En la Revolución francesa, al interpretarse la Nación con criterios políticos, sí que se dio una fuerte
identificación entre estos dos conceptos. También en la Declaración de Derechos se afirmaba que la
Nación era la depositaria de la soberanía. Los avances que en materia de ciudadanía se llevaron a cabo
con las dos Revoluciones citadas se vieron en cierta forma lastrados por esta preeminencia de la idea de
Nación; la lealtad primordial se ceñía a lo que tiene que ver con ella, es decir, con cosas como el amor a
la patria y similares aspectos emocionales, mientras que la ciudadanía quedaba como un complemento.

Las características de la situación francesa, es decir, una idea de Nación ya definida y sedimentada por la
historia, es algo que no se daba en el caso americano, caracterizado por una considerable emigración de
origen europeo. Es por este motivo de pluralidad de origen, con lo que supone identidades culturales
distintas, que los EEUU supusieron una apertura a la ciudadanía nacional. Para poder acceder a la
condición de ciudadanía se debía uno someter a dos pruebas: un examen político y cívico, que trataba de
evaluar el conocimiento que se tuviera de la constitución; y un examen de alfabetización.

En EEUU, Gran Bretaña y Francia, durante el siglo XIX, legalmente la ciudadanía implicaba la nacionalidad,
pero en Alemania la situación era más complicada, en parte por la división del país y también por la idea
de Volk o pueblo, una comunidad unida alrededor de una esencia común natural. Esta tesis significa que
toda persona ya nace con una nacionalidad y ésta no puede ser cambiada durante su vida; el Volk es algo
relacionado con la sangre, no un concepto legalista y contingente, y en el caso de Alemania las relaciones
entre ciudadanía y nación cultural implicaban prácticamente una afinidad absoluta.
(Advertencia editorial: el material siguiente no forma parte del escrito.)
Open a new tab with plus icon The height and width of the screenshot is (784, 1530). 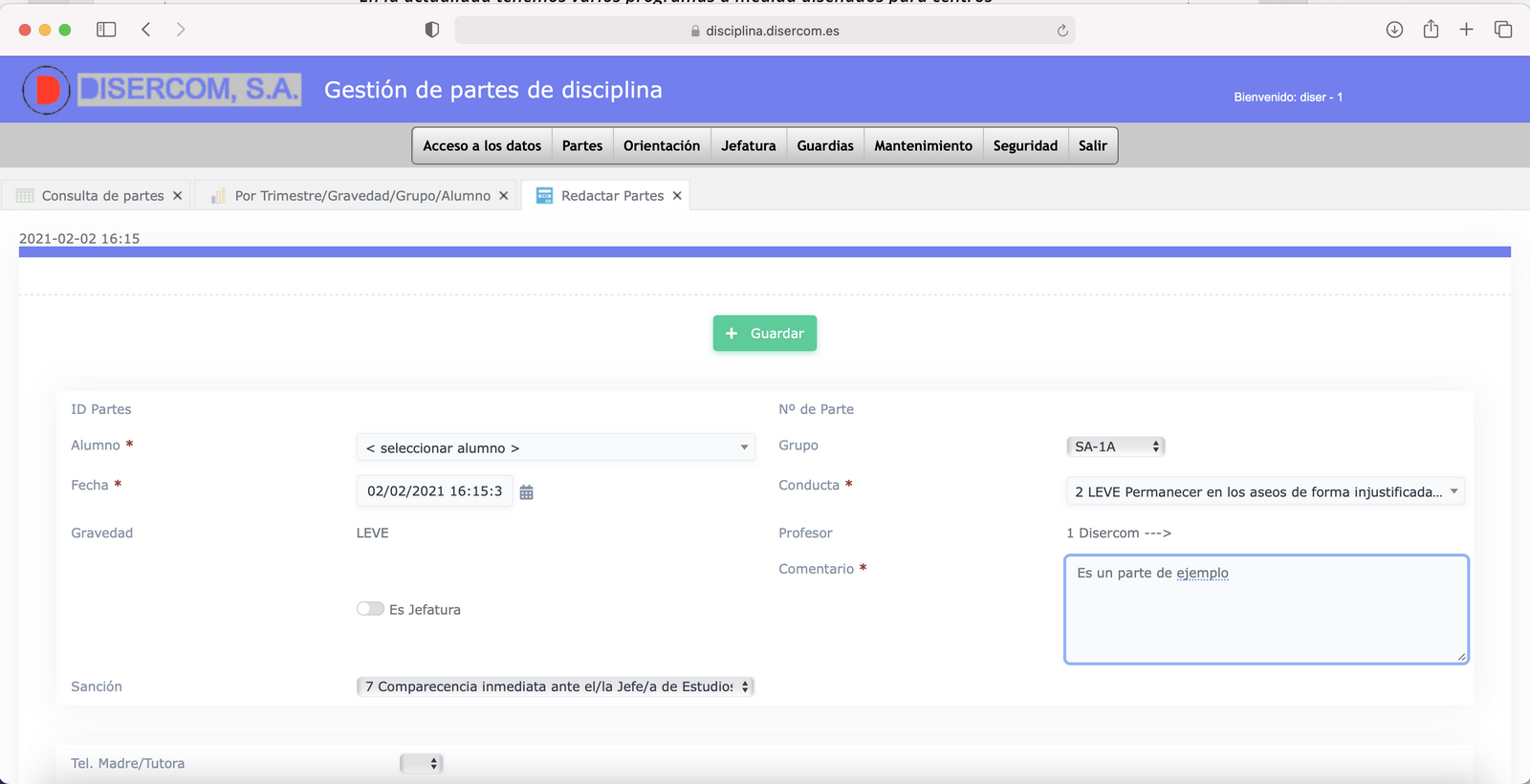(x=1466, y=30)
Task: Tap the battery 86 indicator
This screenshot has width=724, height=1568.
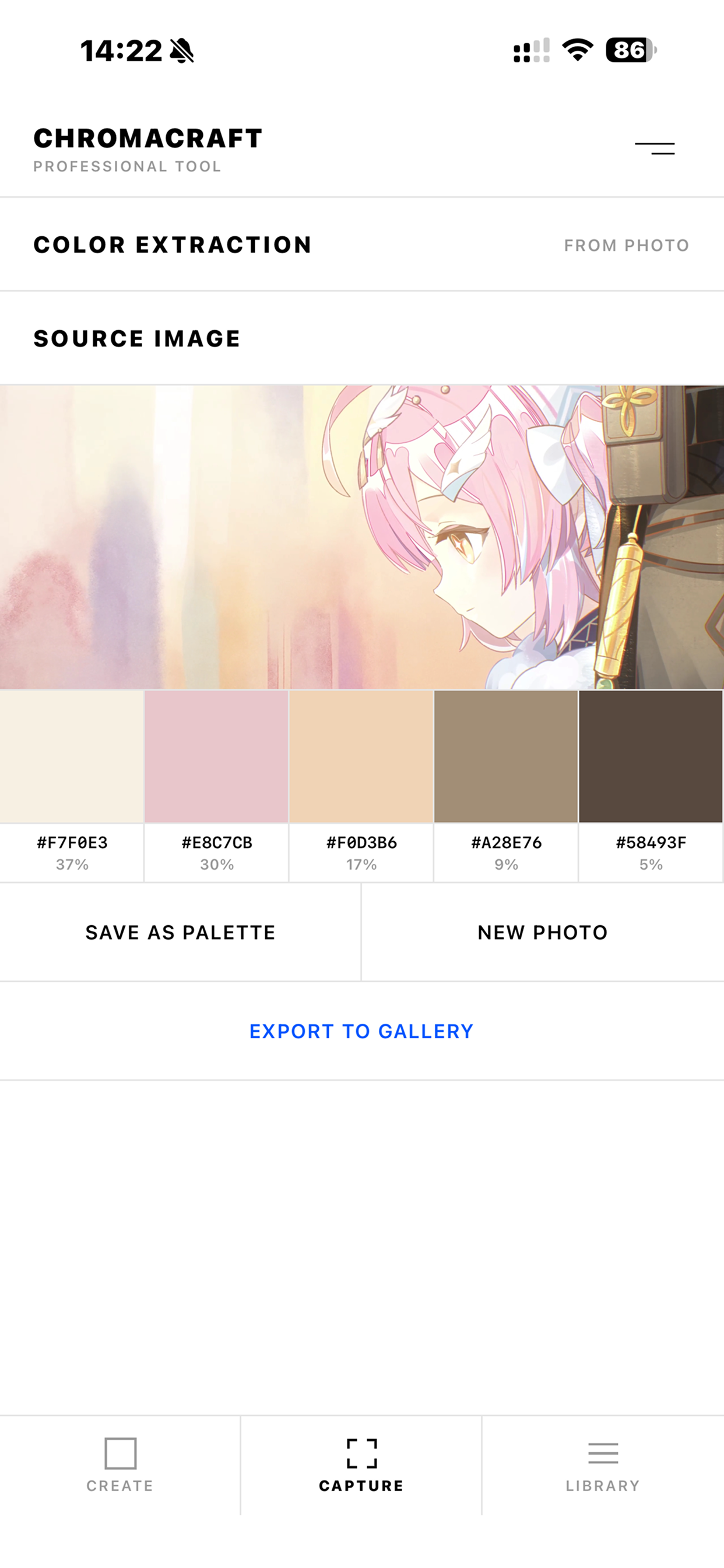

Al respecto, a principios del siglo XX se aprobó en Alemania una ley que permitía a todos los alemanes,
vivieran donde vivieran, mantener la ciudadanía alemana. Más tarde, ya en plena hegemonía de Hitler,
esta concepción del Volk permitió la creación de la Ley de Ciudadanía del Reich de 1935, de carácter
extremadamente excluyente, sobre todo en lo que respecta a la población de origen judío, como todos
sabemos. Ya problematizaremos más adelante esta relación entre ciudadanía y nación.